EXERCISE OBJECTIVE:
Rewrite the rows from the line containing "Task: Collapse the My Computer tree node" through the line containing "The height and width of the screenshot is (765, 791).", replacing "screenshot" with "screen capture" and leaving everything else as it is.

SUPPLIED RECORDS:
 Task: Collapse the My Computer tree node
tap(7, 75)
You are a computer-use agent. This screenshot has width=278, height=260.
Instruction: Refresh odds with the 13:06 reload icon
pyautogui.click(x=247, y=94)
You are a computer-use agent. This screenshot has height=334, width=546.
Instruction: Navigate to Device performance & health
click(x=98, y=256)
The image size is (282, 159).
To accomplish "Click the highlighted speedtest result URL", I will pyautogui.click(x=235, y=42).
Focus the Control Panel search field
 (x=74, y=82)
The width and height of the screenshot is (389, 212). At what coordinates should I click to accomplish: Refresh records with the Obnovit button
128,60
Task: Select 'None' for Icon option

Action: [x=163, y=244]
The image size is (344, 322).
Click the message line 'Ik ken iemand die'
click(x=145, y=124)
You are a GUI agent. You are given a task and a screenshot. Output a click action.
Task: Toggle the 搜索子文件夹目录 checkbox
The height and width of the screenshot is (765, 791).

...

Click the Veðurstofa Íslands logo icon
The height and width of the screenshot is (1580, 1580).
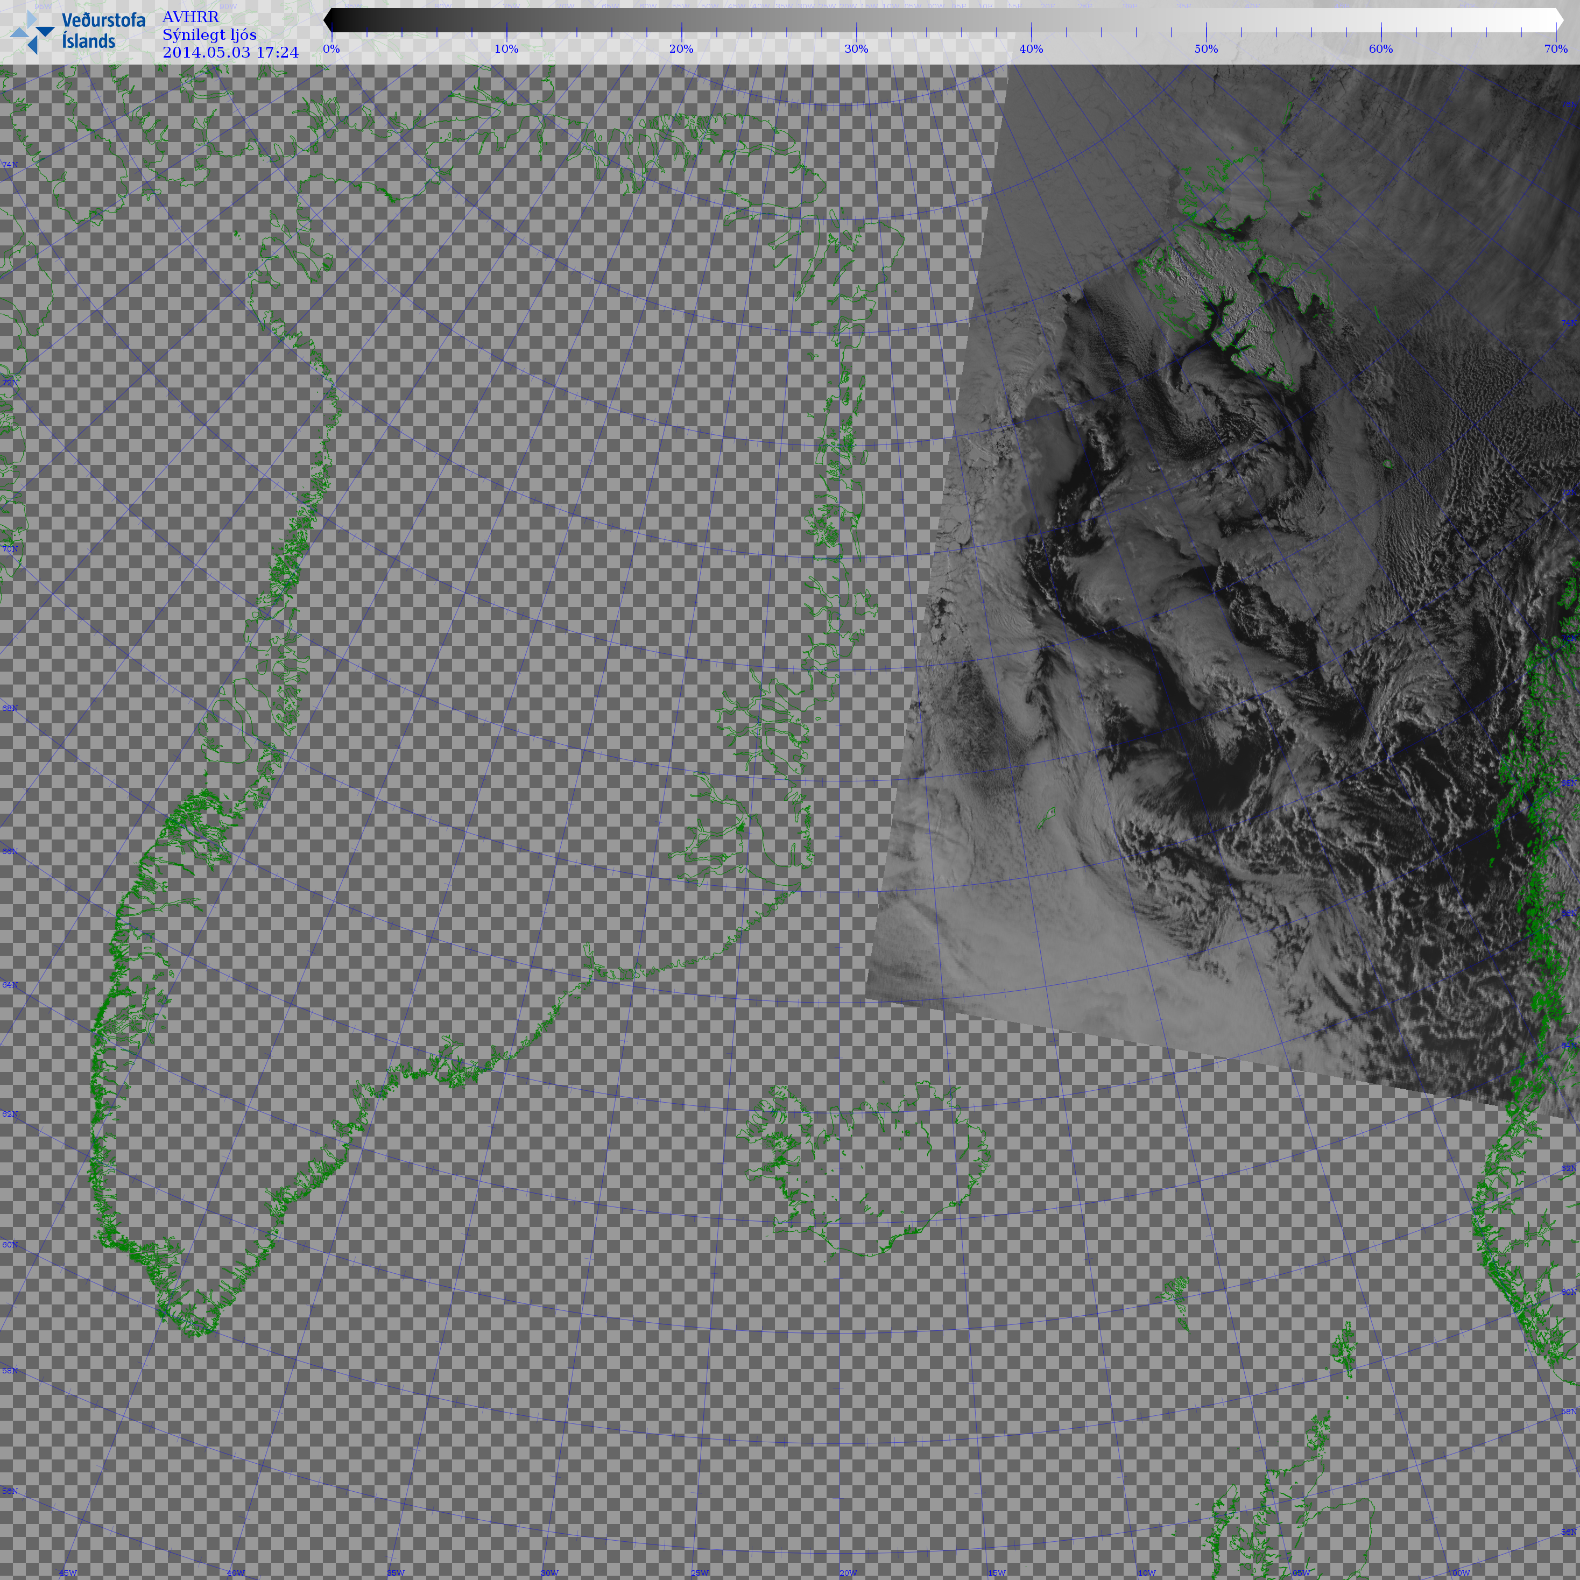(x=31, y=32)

...

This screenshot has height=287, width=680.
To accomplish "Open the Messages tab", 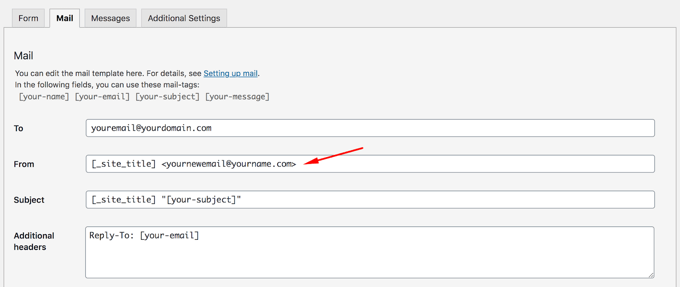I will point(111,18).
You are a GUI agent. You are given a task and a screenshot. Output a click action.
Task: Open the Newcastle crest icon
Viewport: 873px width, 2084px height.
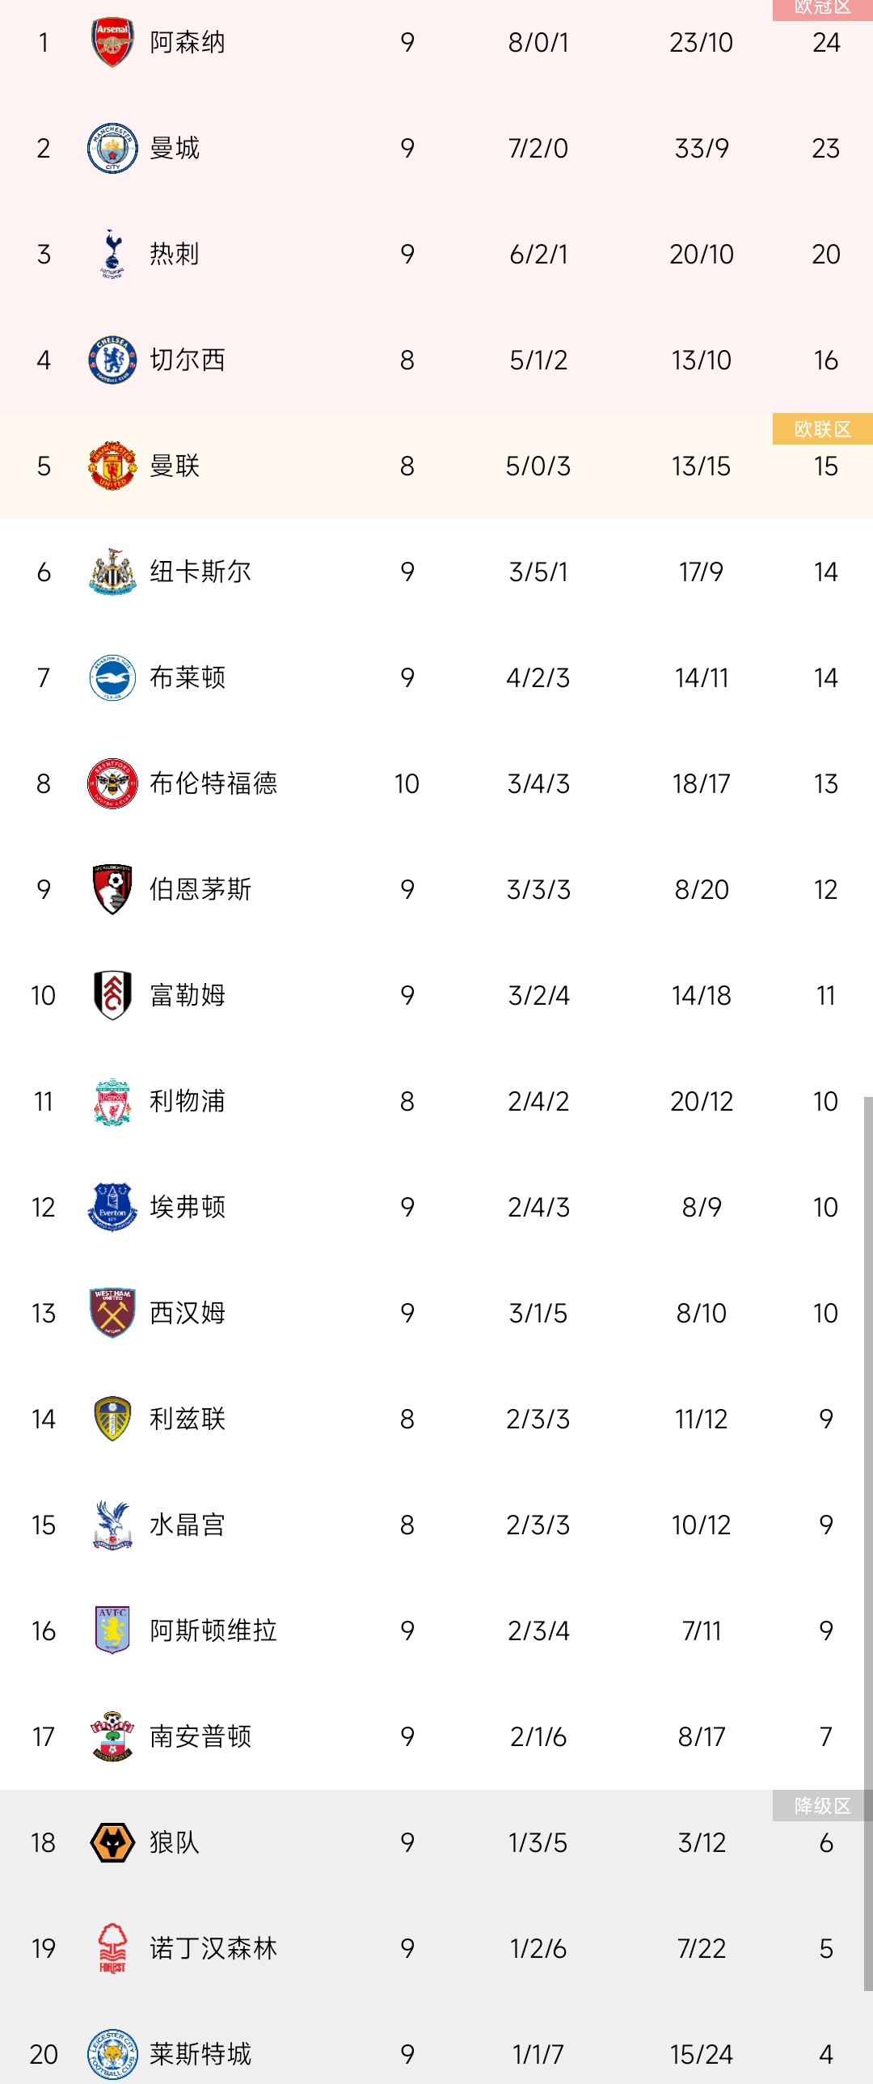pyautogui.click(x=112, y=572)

CORRECT OUTPUT:
 Task: Collapse the My Computer tree node
tap(7, 75)
You are a computer-use agent. This screen capture has width=278, height=260.
Instruction: Refresh odds with the 13:06 reload icon
pyautogui.click(x=247, y=94)
You are a computer-use agent. This screen capture has height=334, width=546.
Instruction: Navigate to Device performance & health
click(x=98, y=256)
The image size is (282, 159).
To accomplish "Click the highlighted speedtest result URL", I will pyautogui.click(x=235, y=42).
Focus the Control Panel search field
 (x=74, y=82)
The width and height of the screen capture is (389, 212). At what coordinates should I click to accomplish: Refresh records with the Obnovit button
128,60
Task: Select 'None' for Icon option

Action: [x=163, y=244]
The image size is (344, 322).
Click the message line 'Ik ken iemand die'
click(x=145, y=124)
You are a GUI agent. You are given a task and a screen capture. Output a click action.
Task: Toggle the 搜索子文件夹目录 checkbox
The height and width of the screen capture is (765, 791).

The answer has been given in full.